What is expected: Copy out the entries that follow exactly, leaving out the pictures.

Saved entries
BEGIN
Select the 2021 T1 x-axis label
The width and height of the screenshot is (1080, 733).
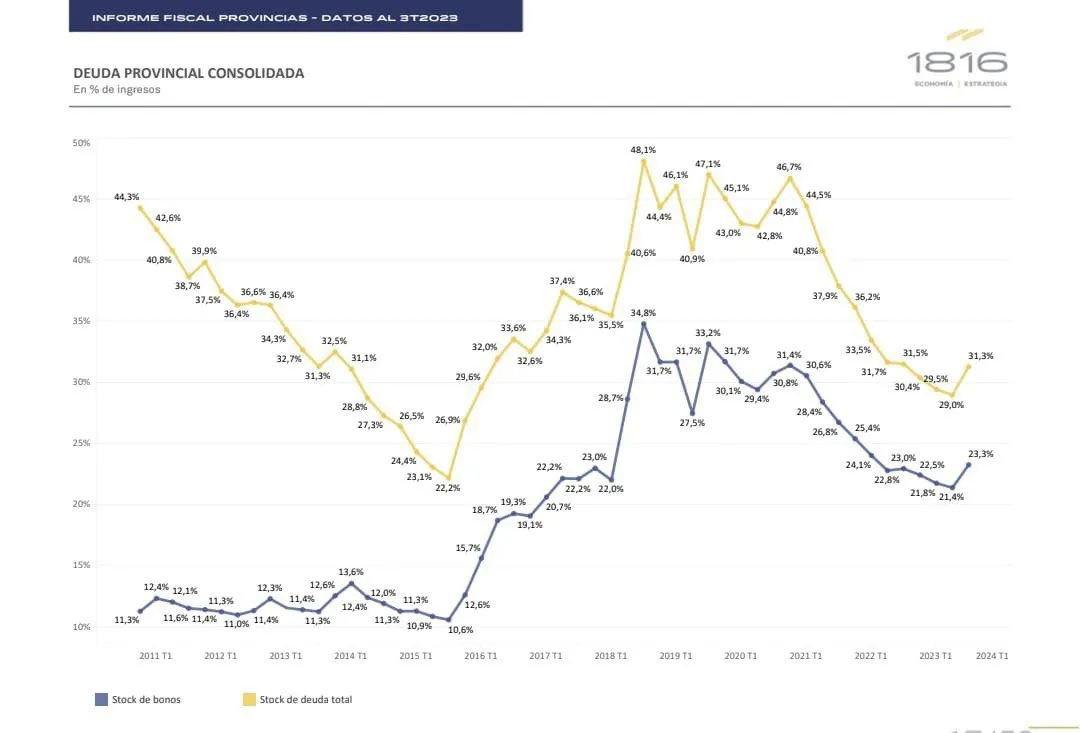pos(806,656)
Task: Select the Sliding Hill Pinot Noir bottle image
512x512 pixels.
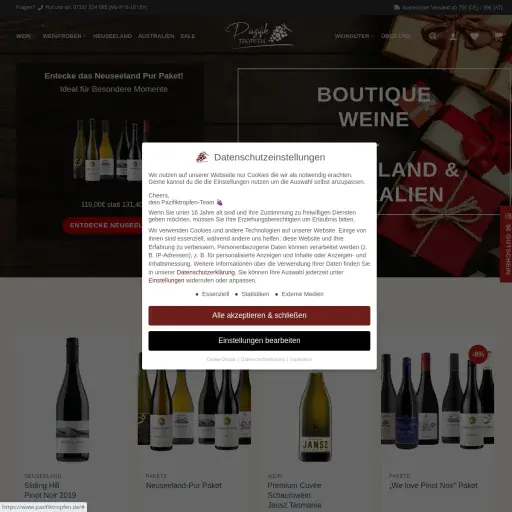Action: click(x=72, y=399)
END
Solution:
Select the 2021 T1 x-axis label
The width and height of the screenshot is (1080, 733).
pos(806,656)
Task: Select the Sliding Hill Pinot Noir bottle image
512x512 pixels.
Action: click(x=72, y=399)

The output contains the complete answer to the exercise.